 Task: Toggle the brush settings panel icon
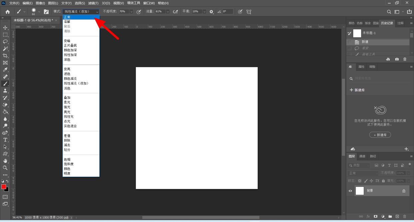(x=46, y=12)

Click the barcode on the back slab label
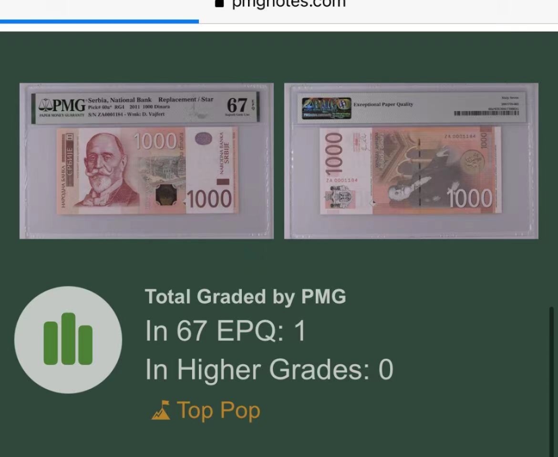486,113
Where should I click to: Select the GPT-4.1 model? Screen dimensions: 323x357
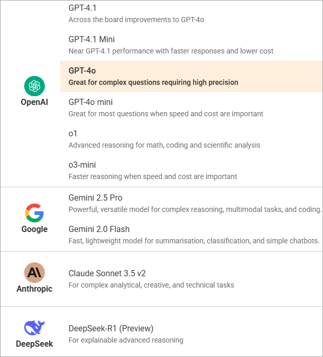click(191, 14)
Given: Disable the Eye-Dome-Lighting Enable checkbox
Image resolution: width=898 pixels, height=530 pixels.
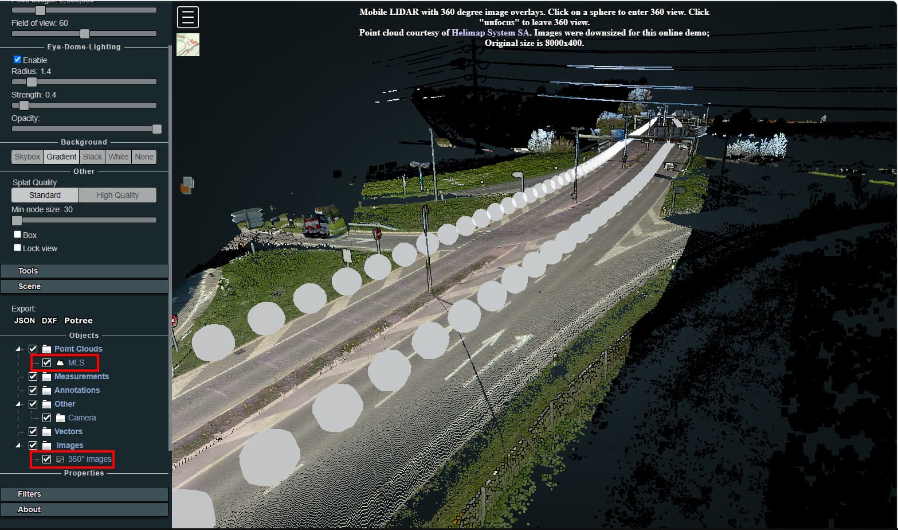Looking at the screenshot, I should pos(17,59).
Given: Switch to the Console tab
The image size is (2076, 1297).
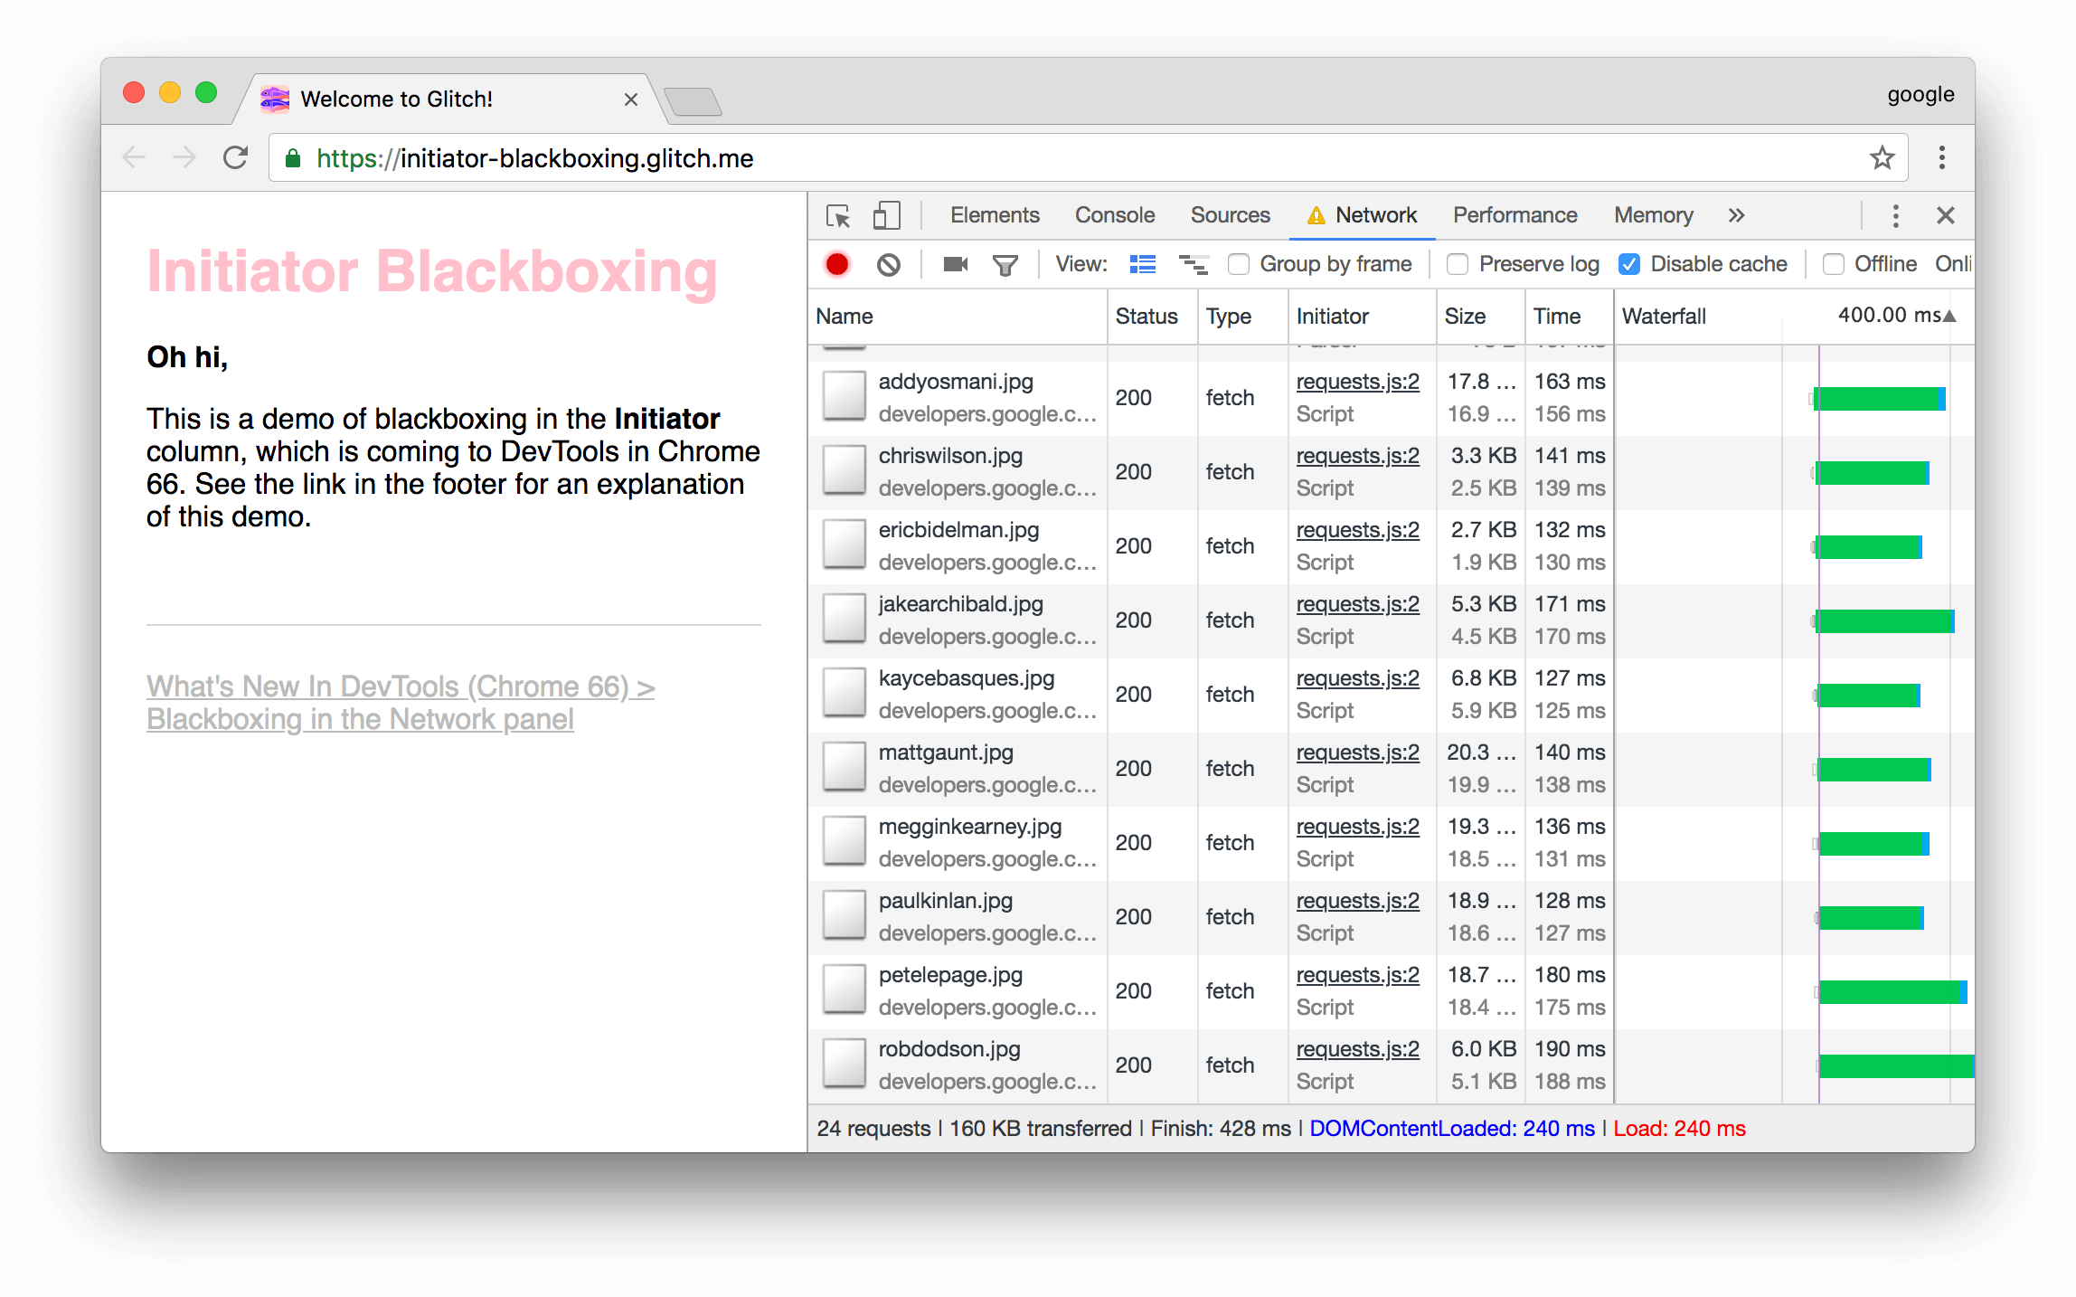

● ● ● ●

* **Brief**
Please format the data above as a numbered list, one line per item, leaving out blank lines and the pictures.

* **Exercise response**
1.  Task: Toggle the brush settings panel icon
2. (x=46, y=12)
3. Click the barcode on the back slab label
4. 486,113
5. Where should I click to: Select the GPT-4.1 model? Screen dimensions: 323x357
6. click(191, 14)
7. Given: Disable the Eye-Dome-Lighting Enable checkbox
8. Image resolution: width=898 pixels, height=530 pixels.
9. Looking at the screenshot, I should pos(17,59).
10. Given: Switch to the Console tab
11. The image size is (2076, 1297).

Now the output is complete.